Originally Posted by: djberry1972I don't agree. Learn the chord. Just because I can't play these songs with 100 percent accuracy doesn't mean I can't learn to play the guitar. I can't do it either. Sometimes the singing throws me off or sometimes it's just because it seems to fast for me. I'm sure If I keep at these 3 songs for months, I'll get it but I guarantee I'll be sick of the course by then. I just keep trying to play the 3 chords and not always with "that song". Learn the chord, that's whats important.
I am well past the point of learning my third chord. However extended practice has become ever more important to my development as a musician. My experience, especially when including singing, is that to get a song performance practiced enough, I have to play it for a long time (weeks, months, and even years). Instead of getting sick of the song, I find that extended experience to be where my skills really get honed. I know this could seem difficult to understand when you are just leaning to play your first song with three diffrent chords. But in the long run, this extended practice work on these old songs, is the way to keep them fresh and powerful. But as you grow as a guitarist, your relationship with practice should evolve to become ever more interesting, not the other way around.

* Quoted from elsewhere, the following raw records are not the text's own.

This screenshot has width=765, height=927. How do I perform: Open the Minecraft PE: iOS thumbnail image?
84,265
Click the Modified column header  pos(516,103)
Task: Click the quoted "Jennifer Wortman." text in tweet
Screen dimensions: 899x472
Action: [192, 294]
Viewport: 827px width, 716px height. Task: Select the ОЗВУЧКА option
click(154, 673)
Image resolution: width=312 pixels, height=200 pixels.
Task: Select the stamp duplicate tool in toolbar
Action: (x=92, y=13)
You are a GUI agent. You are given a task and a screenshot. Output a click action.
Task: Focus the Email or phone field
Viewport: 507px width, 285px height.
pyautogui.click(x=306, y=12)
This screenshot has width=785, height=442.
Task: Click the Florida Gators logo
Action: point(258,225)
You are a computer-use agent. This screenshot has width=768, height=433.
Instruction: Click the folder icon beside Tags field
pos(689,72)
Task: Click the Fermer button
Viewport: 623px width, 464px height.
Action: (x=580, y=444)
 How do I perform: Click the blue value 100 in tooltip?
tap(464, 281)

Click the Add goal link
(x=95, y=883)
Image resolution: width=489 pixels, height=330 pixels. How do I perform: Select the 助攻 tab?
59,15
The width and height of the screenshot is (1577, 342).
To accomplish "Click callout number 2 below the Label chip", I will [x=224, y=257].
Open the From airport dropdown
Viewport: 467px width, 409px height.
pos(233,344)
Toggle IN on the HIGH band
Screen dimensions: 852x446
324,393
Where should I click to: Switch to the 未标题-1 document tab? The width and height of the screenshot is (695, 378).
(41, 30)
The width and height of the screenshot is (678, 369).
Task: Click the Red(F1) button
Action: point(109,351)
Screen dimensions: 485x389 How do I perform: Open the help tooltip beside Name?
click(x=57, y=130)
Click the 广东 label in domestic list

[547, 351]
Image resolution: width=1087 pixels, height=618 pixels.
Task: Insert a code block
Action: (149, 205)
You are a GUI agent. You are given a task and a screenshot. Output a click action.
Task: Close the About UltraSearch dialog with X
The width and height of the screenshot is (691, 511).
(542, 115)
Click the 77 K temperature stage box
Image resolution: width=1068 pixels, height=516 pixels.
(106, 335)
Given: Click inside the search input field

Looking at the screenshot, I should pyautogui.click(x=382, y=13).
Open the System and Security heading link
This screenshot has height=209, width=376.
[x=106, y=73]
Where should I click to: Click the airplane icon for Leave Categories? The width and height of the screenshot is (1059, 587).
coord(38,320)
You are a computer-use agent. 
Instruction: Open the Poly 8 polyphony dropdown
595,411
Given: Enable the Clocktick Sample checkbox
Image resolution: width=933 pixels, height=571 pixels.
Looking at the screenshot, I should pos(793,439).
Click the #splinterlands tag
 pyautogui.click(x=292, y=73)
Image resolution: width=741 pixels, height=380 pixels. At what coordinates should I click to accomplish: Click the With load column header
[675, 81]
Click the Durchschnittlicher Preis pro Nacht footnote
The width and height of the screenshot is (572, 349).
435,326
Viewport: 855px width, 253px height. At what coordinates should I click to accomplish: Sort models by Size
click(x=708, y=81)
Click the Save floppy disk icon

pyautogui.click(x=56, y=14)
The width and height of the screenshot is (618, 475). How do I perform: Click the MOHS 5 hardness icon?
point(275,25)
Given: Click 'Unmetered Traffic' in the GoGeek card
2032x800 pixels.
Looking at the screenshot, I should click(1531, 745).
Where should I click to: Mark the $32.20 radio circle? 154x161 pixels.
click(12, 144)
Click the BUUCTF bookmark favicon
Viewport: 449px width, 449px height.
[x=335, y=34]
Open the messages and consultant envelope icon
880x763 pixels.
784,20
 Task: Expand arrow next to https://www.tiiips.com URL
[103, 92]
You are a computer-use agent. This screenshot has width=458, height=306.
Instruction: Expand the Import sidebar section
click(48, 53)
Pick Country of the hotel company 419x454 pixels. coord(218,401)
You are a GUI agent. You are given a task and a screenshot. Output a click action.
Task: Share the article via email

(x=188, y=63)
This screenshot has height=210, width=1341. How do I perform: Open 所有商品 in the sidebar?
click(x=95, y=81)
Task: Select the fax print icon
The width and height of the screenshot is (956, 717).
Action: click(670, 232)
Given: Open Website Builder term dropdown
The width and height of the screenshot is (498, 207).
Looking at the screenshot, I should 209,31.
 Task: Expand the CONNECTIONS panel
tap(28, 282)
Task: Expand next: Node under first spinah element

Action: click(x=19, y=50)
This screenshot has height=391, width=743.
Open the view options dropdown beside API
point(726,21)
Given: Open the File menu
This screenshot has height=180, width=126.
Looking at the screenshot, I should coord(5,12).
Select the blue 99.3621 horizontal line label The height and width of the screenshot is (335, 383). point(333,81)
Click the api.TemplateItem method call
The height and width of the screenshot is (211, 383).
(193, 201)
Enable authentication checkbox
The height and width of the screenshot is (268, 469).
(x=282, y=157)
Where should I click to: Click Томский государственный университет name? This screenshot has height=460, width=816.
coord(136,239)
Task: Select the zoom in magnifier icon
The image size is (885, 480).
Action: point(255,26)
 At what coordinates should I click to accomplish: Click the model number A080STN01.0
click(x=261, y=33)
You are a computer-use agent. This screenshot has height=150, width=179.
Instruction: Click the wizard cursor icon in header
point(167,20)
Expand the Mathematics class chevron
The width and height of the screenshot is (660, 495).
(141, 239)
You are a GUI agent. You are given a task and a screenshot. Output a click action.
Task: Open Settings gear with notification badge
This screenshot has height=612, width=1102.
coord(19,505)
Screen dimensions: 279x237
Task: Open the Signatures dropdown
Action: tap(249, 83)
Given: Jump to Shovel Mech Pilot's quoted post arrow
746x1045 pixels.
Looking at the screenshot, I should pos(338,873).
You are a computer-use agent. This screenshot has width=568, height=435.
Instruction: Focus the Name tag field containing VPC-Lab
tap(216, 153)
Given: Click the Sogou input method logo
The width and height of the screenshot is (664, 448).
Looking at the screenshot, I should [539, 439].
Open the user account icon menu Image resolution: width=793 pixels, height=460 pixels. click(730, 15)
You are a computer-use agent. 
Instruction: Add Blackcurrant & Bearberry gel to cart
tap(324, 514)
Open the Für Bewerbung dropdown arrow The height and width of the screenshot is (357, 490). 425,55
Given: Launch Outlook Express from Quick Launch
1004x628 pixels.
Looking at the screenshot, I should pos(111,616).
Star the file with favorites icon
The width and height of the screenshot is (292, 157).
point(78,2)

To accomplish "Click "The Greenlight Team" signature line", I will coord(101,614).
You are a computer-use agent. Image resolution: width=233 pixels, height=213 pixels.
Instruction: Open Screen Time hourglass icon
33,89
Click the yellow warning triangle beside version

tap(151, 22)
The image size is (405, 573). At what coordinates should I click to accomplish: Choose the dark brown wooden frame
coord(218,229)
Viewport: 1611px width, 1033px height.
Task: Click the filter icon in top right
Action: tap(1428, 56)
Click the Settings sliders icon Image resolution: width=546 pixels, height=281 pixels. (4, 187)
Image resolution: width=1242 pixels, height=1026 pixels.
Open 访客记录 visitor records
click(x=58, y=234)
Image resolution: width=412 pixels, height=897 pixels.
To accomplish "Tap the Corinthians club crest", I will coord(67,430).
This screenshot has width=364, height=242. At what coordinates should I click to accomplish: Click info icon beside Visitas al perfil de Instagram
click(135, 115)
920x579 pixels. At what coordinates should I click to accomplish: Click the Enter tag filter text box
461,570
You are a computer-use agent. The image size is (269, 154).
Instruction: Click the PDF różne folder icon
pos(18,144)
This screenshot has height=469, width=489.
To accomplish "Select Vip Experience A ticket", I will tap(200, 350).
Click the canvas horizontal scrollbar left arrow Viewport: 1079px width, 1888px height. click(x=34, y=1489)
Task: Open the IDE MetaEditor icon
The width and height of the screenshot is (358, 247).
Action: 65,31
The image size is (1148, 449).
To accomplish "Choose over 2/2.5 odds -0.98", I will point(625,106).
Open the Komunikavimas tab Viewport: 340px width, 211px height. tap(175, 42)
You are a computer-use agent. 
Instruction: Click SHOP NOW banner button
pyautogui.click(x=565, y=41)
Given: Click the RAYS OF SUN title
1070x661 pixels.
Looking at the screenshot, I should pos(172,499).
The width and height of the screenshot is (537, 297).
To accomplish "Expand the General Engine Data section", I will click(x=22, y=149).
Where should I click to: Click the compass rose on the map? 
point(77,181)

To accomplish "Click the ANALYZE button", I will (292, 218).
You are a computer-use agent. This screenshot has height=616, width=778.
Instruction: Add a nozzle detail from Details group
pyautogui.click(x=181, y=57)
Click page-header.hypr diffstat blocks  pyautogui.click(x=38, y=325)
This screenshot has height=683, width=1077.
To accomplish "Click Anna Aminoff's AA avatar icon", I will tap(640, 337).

In fact this extended work is something that I find exillerating in the extreme, because the song keep growing better and better. I keep polishing the chops and they keep evolving into increasingly musical forms as my skill grows. In fact I have songs that I have worked on for years, and they keep evolving and improving. They don't sound anything like the sketchy songs that I started with. I find great joy in this development process and it is a good part of what keeps me playing guitar....
I always thought...that is the idea
Captcha is a total pain in the........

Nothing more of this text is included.